Exascale Challenges in Across-Node Parallelism for Languages and Runtimes
Parallel Programming Languages, Libraries, and Models
TimeMonday, November 12th9:05am - 10am
DescriptionMachines with peak performance exceeding one exaflop/s are just around the corner, and promises of sustained exaflop/s machines abound. Are there significant challenges in runtime frameworks and languages that need to be met to harness the power of these machines? We will examine this question and associated issues.
There are some architectural trends that are becoming clear and some hazily appearing. Individual nodes are getting “fatter” computationally. Accelerators such as GPGPUs and possibly FPGAs are likely parts of the exascale landscape. High bandwidth memory, and non-coherent caches (such as the caches in GPGPUs used typically for constant memory), NVRAMS, and resultant deeper and more complex memory hierarchies will also have to be dealt with.

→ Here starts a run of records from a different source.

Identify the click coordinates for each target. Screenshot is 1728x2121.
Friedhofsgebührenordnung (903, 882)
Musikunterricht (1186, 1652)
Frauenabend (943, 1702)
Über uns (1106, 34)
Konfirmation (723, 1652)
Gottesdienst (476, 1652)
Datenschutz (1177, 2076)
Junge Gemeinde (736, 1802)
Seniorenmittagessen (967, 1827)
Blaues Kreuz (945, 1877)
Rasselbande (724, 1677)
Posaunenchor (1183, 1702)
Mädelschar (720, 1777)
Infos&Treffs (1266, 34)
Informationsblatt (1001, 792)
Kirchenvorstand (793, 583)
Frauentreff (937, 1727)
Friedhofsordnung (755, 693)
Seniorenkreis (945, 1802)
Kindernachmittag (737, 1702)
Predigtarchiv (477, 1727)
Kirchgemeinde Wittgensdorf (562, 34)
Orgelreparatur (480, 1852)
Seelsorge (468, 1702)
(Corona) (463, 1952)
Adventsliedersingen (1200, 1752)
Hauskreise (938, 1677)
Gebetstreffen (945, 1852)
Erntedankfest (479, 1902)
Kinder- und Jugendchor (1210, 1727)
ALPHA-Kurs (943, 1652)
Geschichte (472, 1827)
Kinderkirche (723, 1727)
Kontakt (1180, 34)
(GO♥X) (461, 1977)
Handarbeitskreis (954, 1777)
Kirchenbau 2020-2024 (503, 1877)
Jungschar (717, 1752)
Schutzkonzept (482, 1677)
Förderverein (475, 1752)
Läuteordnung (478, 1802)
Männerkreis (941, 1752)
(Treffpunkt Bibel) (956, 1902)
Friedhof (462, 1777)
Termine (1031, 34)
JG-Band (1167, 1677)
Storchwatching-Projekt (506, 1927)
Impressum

There is an argument going around in the community, that we have already figured out how to deal with tens of thousands of nodes (100,000 with BG/Q), and now since the number of nodes is not likely to increase, we (the extreme-scale HPC community) have to focus research almost entirely on within-node issues. I believe this is not quite a well-founded argument. I will explain why issues of power/energy/temperature, whole machine (multi-job) optimizations, across node issues like communication optimization, load balancing and fault tolerance are still worthy of significant attention of the exascale runtime and language community. At the same time, there exist issues in handling within-node parallelism that arise mainly or only in the context large multi-node runs.
I will also address the question of how our community should approach research if a large segment of funding sources and application community have started thinking some of the above issues are irrelevant. What should the courage of our convictions lead us to?